The graphic novel plays much looser with time. There is no framing story–only the narration of an older Bechdel–and the story darts from childhood memory to young adulthood and back. Nothing here is chronological. Instead, the Bechdel family is exposed in layers. In many ways, the story runs in reverse: early on, Ms. Bechdel receives the news of her father’s death, and it takes the rest of the novel for us to understand what it means, and why he might have jumped in front of a truck. The novel forms a kind of character puzzle, where the musical is a more straightforward examination of memories (punctuated by musical numbers).
The formats have different priorities, as well. Joan–Bechdel’s college girlfriend–is a minor character in the novel, but gets an entire (hilarious and touching) song devoted to her in the musical. Other episodes which occur almost in passing in the novel get expanded for the stage, while other aspects of the novel get dropped entirely. Her mother’s active stage life is a major element in the graphic novel, but is scarcely mentioned in the musical, for instance. Perhaps this was thought to be too meta for a show that is already narratively complicated for a Broadway production.
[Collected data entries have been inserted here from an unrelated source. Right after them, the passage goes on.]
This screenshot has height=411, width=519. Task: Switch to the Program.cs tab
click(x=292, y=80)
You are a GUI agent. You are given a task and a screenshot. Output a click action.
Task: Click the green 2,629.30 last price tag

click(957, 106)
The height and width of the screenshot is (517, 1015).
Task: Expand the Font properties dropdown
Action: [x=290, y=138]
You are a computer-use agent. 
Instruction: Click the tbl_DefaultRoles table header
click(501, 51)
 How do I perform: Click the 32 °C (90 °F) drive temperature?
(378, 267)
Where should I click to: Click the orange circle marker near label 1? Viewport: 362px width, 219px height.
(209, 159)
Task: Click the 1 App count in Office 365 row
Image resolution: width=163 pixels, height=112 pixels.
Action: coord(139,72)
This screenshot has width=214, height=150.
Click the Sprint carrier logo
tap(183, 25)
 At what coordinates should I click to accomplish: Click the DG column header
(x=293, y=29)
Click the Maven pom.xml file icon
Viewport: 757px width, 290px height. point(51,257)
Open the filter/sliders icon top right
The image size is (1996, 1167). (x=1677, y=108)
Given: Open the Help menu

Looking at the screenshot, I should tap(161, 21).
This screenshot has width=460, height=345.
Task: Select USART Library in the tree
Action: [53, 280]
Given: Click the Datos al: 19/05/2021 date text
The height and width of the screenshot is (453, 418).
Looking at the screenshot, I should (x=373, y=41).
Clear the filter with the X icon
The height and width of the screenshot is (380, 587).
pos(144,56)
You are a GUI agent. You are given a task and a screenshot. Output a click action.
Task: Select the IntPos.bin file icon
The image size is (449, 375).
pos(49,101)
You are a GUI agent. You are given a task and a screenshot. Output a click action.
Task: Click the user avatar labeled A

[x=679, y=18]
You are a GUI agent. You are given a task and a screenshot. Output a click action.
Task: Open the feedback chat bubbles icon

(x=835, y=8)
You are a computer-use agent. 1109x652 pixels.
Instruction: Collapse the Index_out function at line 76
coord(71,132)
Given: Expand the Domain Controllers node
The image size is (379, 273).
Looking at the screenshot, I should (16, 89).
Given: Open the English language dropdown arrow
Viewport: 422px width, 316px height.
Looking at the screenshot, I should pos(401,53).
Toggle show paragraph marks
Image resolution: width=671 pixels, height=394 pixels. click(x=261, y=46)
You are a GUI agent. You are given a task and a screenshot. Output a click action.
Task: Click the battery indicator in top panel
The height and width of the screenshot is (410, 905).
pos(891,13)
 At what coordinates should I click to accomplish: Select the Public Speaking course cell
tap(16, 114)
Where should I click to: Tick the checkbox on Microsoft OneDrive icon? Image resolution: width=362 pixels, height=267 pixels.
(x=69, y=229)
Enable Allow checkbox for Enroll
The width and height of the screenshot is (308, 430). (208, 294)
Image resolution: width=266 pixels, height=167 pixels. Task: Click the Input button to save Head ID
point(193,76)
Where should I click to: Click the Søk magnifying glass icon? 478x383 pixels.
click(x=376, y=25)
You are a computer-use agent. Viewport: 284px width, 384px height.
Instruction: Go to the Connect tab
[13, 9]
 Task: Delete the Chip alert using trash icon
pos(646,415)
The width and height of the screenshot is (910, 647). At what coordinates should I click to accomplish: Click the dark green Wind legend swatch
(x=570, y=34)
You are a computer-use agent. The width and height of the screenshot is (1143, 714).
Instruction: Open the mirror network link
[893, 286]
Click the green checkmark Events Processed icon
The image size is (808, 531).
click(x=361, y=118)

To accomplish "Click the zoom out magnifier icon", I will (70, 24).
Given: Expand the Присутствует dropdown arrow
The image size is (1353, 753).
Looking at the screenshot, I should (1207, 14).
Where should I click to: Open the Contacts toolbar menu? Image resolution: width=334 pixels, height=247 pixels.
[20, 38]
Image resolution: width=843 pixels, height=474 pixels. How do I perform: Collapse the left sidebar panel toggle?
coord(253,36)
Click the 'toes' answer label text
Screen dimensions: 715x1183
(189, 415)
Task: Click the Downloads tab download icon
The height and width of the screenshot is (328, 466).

Both versions are quite worthwhile in what they offer. I consider the graphic novel to be more of a meditation on the father/daughter relationship as seen through allusions and tricks of memory, with the musical more of an emotional journey of self-discovery. They have ample resonance, too, regardless of gender or sexual orientation. These themes of self-acceptance, of learning to identify with and understand one’s parents, and to come to grips with a messy family history–they’re universal, and that’s what gives Fun Home its staying power.